• _Exercise directions_: Copy, in full, each line of the material that holds the word "Given".

• _Data for analysis_:

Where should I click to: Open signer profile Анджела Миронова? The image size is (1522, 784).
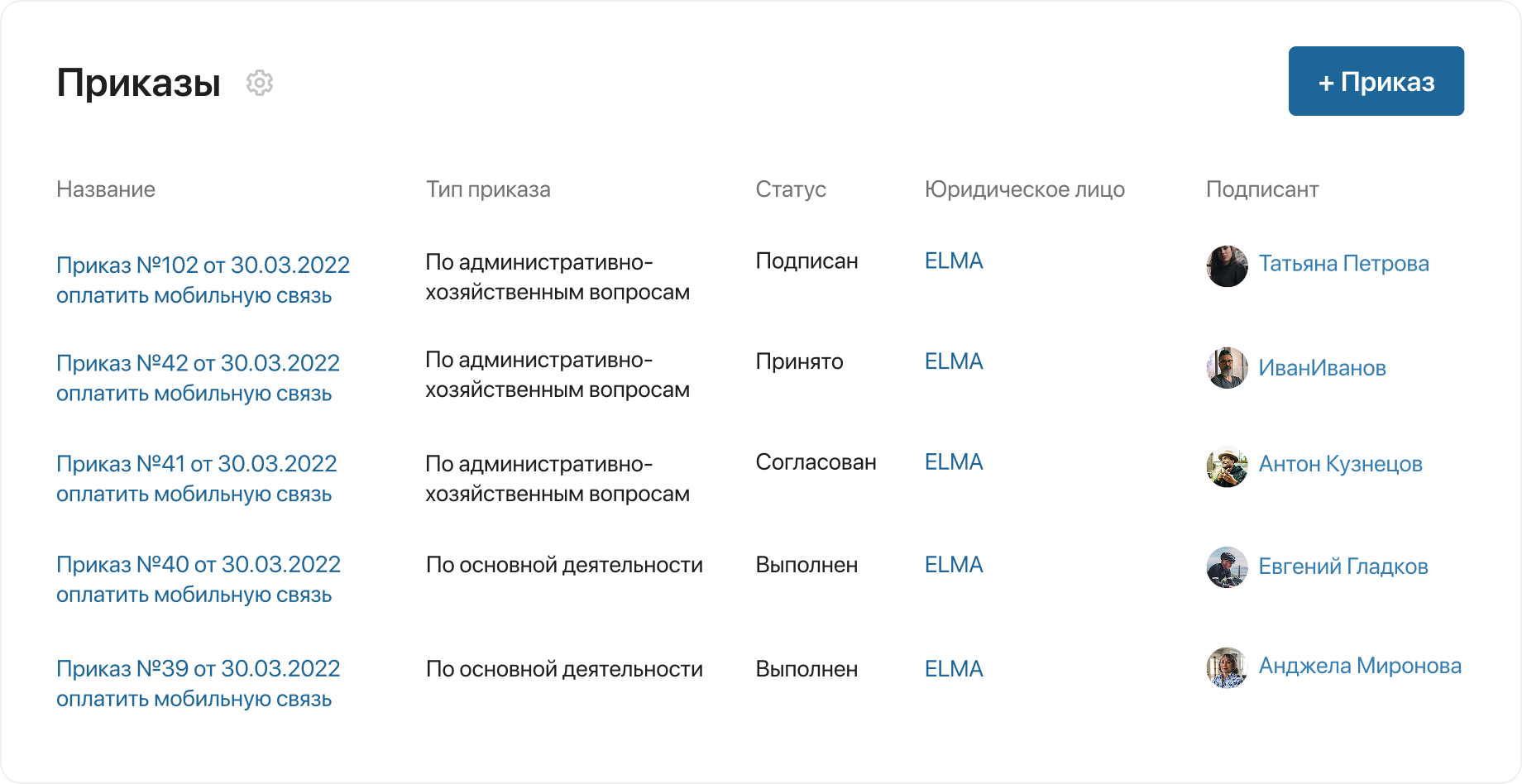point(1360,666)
---
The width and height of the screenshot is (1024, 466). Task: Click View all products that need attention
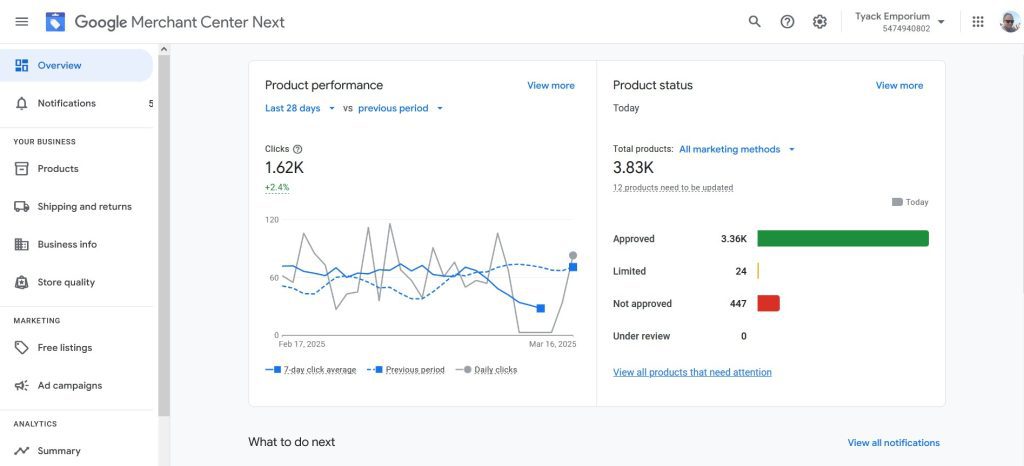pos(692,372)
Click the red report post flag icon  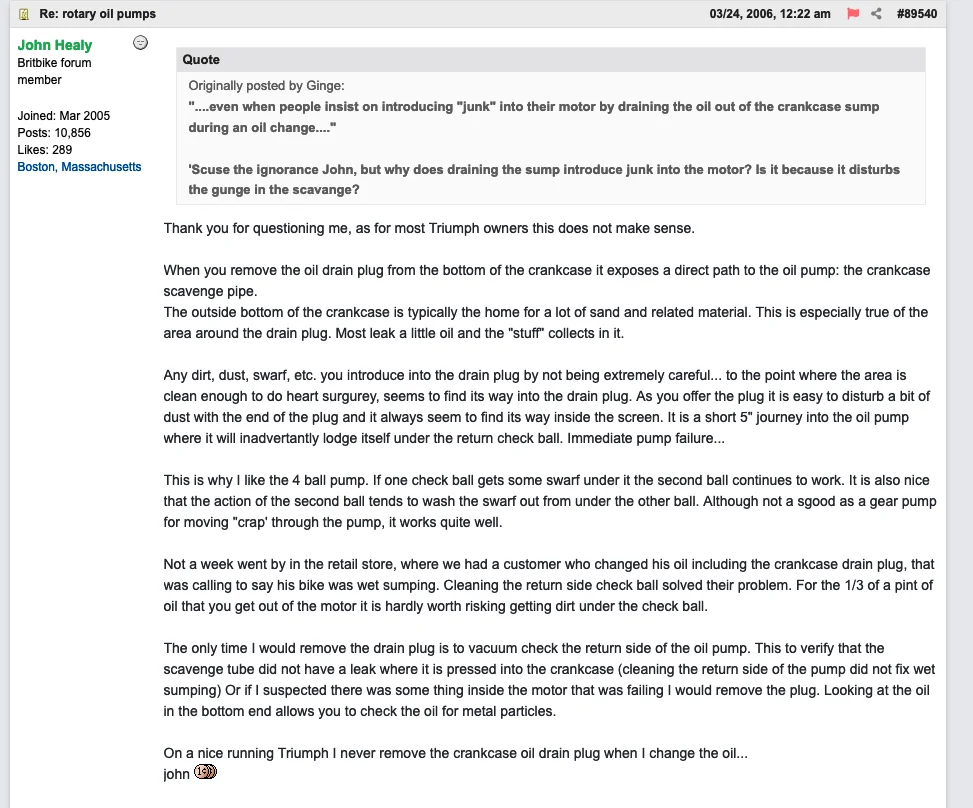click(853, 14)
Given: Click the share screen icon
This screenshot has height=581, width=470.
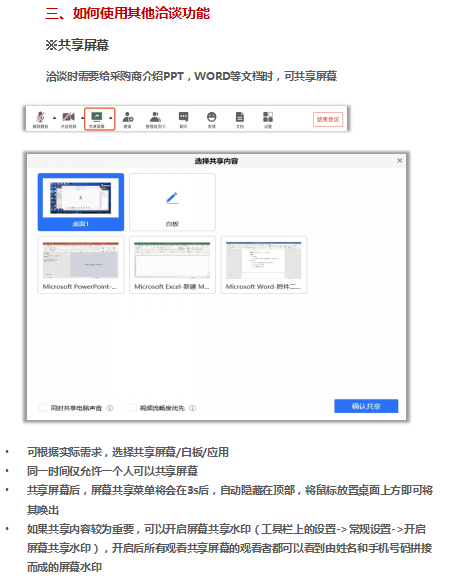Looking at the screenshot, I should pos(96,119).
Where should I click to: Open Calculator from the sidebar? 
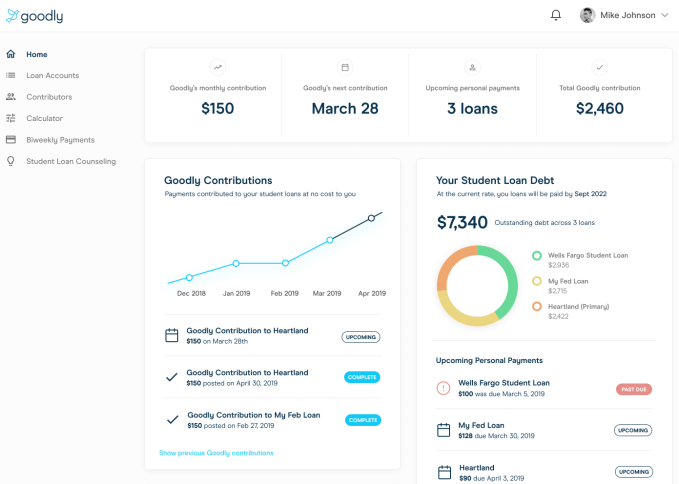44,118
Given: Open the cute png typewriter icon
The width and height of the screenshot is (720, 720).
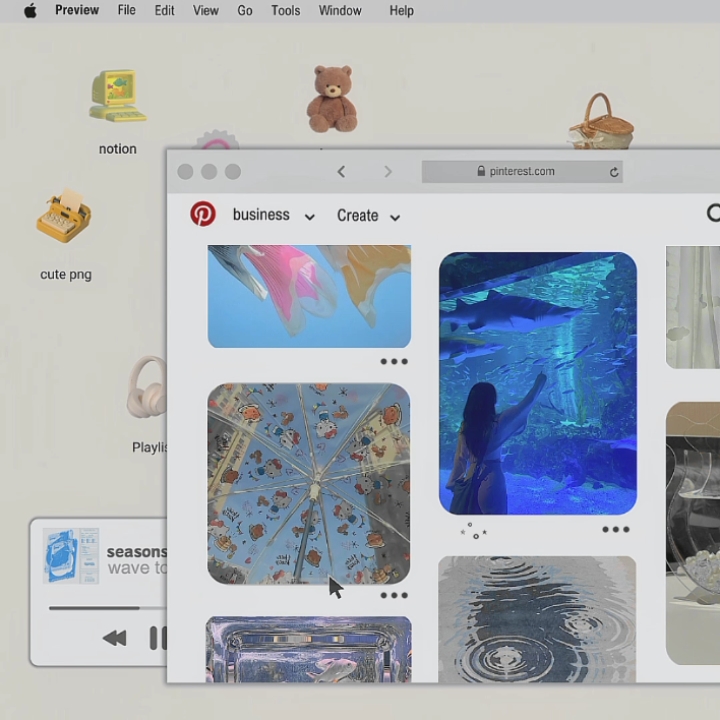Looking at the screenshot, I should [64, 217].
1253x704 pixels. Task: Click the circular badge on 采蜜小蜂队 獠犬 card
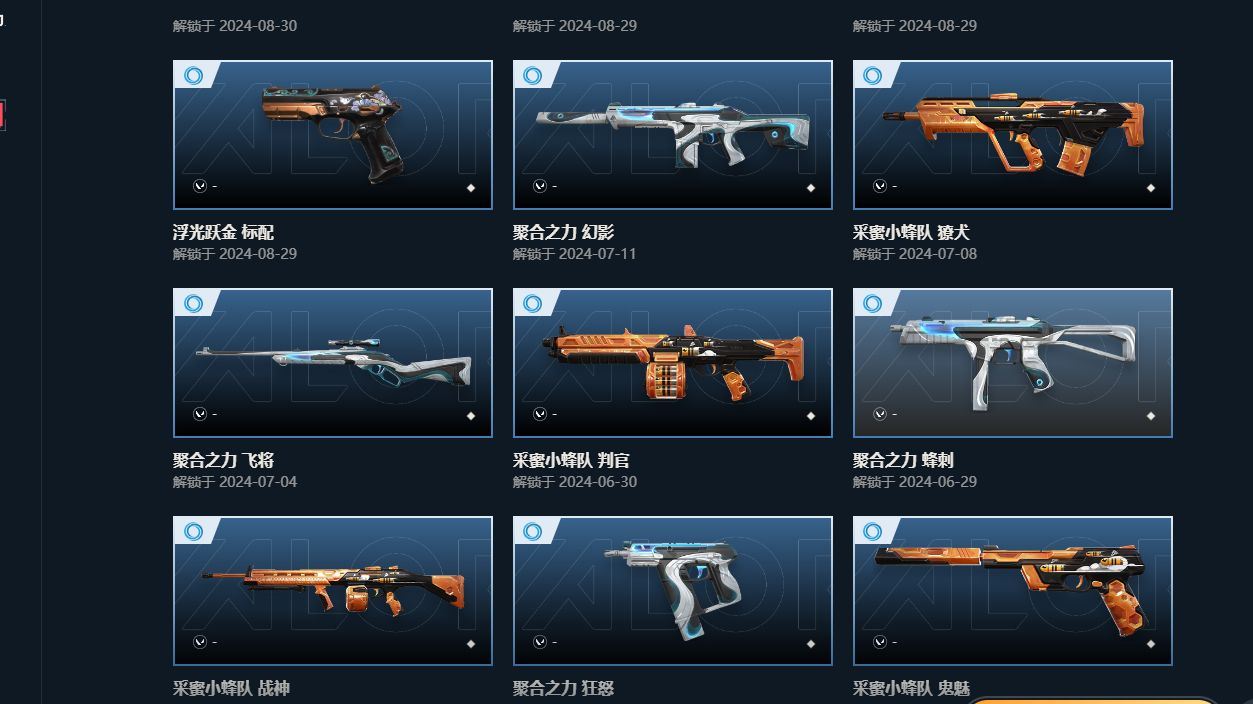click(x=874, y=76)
...
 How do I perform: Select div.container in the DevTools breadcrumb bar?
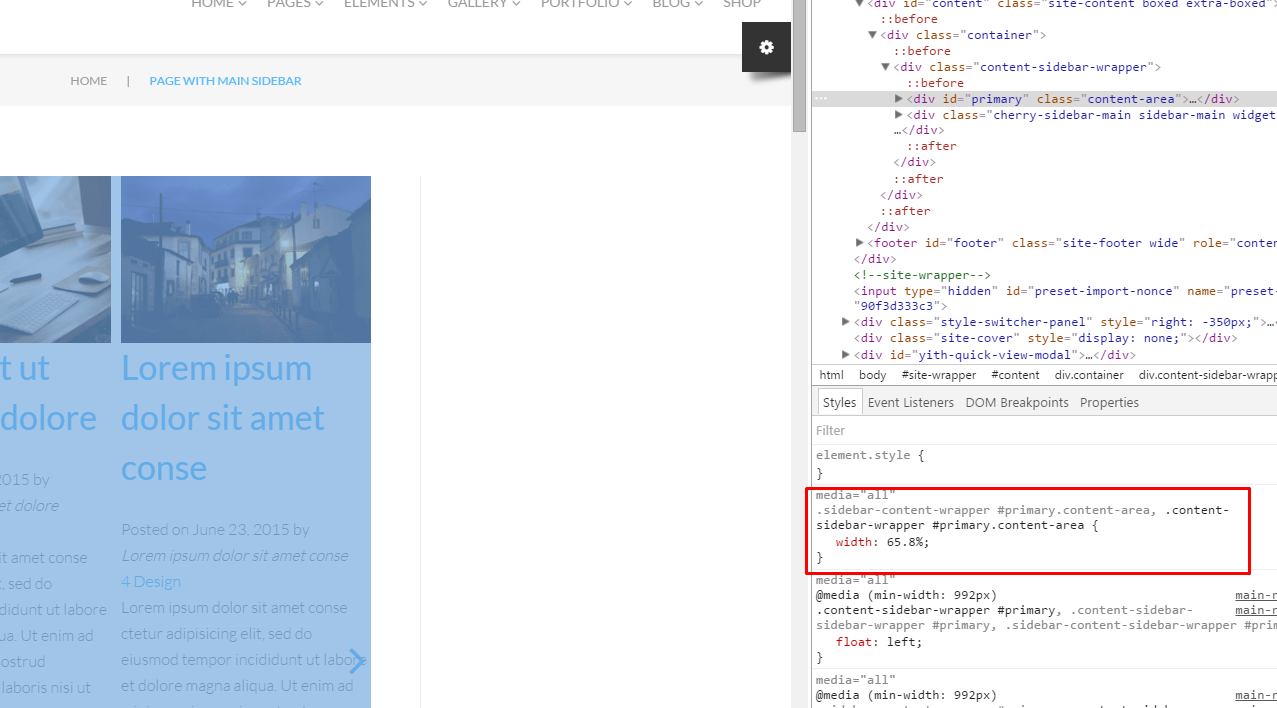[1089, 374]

• _Exercise output_:
Given: Click the share screen icon
Given: Open the cute png typewriter icon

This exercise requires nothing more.